= Ratcheting =

Behavior in continuum mechanics

In continuum mechanics, ratcheting, or ratchetting, also known as cyclic creep, is a behavior in which plastic deformation accumulates due to cyclic mechanical or thermal stress.

In an article written by J. Bree in 1967, the phenomenon of ratcheting is described as "Unsymmetric cycles of stress between prescribed limits will cause progressive 'creep' or 'ratchet(t)ing' in the direction of the mean stress". Ratcheting is a progressive, incremental inelastic deformation characterized by a shift of the stress-strain hysteresis loop along the strain axis. When the amplitude of cyclic stresses exceed the elastic limit, the plastic deformation that occurs keep accumulating paving way for a catastrophic failure of the structure.
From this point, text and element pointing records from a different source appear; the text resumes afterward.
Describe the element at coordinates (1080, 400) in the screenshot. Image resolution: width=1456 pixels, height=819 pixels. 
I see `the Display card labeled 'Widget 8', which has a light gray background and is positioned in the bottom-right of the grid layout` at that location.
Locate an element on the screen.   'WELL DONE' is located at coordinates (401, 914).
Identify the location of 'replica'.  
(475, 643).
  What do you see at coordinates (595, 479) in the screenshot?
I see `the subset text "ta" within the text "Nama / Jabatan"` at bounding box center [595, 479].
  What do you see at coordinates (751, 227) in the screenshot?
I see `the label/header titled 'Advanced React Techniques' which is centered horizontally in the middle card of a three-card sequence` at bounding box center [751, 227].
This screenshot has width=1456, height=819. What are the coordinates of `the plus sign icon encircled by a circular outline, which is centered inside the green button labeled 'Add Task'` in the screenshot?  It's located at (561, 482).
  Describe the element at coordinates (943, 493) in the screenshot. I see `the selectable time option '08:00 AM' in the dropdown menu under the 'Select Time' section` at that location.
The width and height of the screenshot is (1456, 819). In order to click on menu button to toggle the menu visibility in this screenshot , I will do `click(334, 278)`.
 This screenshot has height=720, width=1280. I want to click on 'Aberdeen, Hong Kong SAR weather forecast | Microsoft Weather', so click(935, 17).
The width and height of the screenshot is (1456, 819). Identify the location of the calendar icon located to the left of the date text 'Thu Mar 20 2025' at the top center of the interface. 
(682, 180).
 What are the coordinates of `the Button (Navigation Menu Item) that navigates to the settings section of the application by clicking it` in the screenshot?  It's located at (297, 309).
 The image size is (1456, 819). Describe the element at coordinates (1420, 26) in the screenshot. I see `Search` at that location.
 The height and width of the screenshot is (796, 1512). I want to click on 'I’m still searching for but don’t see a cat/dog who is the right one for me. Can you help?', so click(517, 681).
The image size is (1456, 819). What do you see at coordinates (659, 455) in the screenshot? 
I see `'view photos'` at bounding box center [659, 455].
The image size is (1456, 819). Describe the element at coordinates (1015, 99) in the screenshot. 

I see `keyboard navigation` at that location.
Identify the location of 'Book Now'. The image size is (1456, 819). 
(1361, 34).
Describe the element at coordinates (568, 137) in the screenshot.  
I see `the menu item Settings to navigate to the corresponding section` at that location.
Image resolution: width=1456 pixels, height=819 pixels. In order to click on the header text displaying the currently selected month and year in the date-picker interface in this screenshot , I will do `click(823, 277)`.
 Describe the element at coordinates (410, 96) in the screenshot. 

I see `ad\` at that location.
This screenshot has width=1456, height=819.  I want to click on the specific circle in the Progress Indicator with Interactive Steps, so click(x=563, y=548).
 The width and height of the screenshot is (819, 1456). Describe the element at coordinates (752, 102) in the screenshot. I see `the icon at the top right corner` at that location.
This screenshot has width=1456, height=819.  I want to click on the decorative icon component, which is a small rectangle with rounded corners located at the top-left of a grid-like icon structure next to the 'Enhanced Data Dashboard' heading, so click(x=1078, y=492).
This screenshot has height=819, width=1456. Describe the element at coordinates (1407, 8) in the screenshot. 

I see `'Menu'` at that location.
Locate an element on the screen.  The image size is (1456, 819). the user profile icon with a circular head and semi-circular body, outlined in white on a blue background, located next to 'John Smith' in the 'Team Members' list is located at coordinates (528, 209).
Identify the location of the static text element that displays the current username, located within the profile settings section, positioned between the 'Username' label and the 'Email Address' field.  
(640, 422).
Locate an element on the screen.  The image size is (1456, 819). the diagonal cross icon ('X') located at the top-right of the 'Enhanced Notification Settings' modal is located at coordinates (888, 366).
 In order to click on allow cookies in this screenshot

Nonlinear kinematic hardening, which occurs when the stress state reaches the yield surface, is considered as the main mechanism behind ratcheting. Several factors influences the extent of ratcheting including the load condition, mean stress, stress amplitude, stress ratio, load history, plastic slip, dislocation movement, and cells deformations.

The effect of structural ratcheting can sometimes be represented in terms of the Bree diagram.
Alternative material models have been proposed to simulate ratcheting, such as Chaboche, Ohno-Wang, Armstrong–Frederick, etc.

Ratcheting is a significant effect to be considered to check permanent deformation in systems which undergoes a cyclic loading. Common examples of such repetitive stresses include sea waves, road traffic, and earthquakes. Initially it was studied to inspect the permanent deformation of thin, nuclear fuel cans with an internal pressure and temperature gradient while undergoing repetitive non-zero mean stresses.